ÉCORCES

Géographie intime de deux peaux

 


Création printemps 2023

Peinture Silvia Lermo

ÉCORCES

Géographie intime de deux peaux

 

TOUT PUBLIC à partir de 12 ans

ARTICLES

 « Moi, c’est mon corps qui pense.
Il est plus intelligent que mon cerveau.
Il ressent plus finement, plus complètement que mon cerveau.
Quand mon corps pense... tout le reste se tait.
À ces moments-là, toute ma peau a une âme. »
La Retraite sentimentale/Colette

Un spectacle où théâtre et corps poétiques percent les secrets de notre épiderme sensible...

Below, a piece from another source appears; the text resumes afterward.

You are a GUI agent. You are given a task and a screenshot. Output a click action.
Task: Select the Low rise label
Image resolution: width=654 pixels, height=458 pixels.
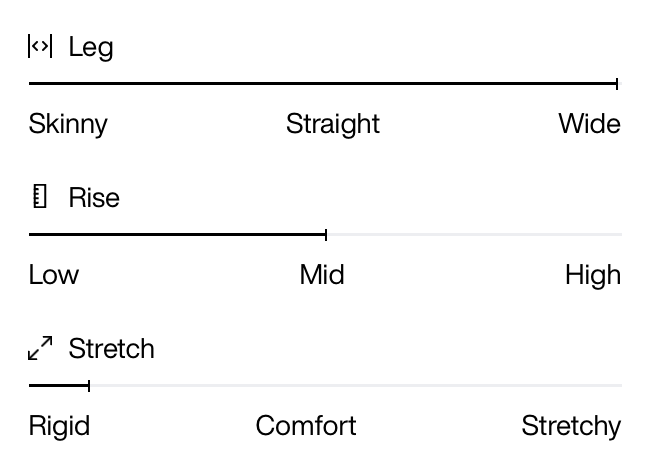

Rouge et Atlas respirent en mouvement au cœur des éléments et nous guident vers le langage de leurs peaux. Laissons-nous toucher par leurs traversées.

 

"Rouge

Rouge -

Il pleut ? C’est ça il pleut ? Ça y est je le sens

J’ai/ toute ma surface/ j’ai la surface qui palpite/
on dirait/ une flaque qui s’agite/ gouttes légères
qui rebondissent/ une pluie légère d’été/ je/
la pluie je peux la sentir/ j’ai ça en moi/ j’ai ça la pluie légère d’été/

l’averse de printemps/ la bourrasque de l’hiver/ toutes/

inscrites dans mes plis/ leur martèlement et leurs rythmes/

ça vient de là/ je veux dire/ ça vient de loin/ l’enfance et les pluies
qui bourdonnent/ et moi sous la pluie/ et toute/

 

Allez allez         Relève-toi
 

Ça glisse/ la pluie glisse sur moi/ ça miroite avec le soleil/
nettoie les plaies mal refermées/ lave mon cœur

À nu maintenant

Il faut recoudre

Déplier

Défroisser

Centimètre par centimètre

 

Allez vas-y

 

Je me plie dans les bras, les genoux, les jambes.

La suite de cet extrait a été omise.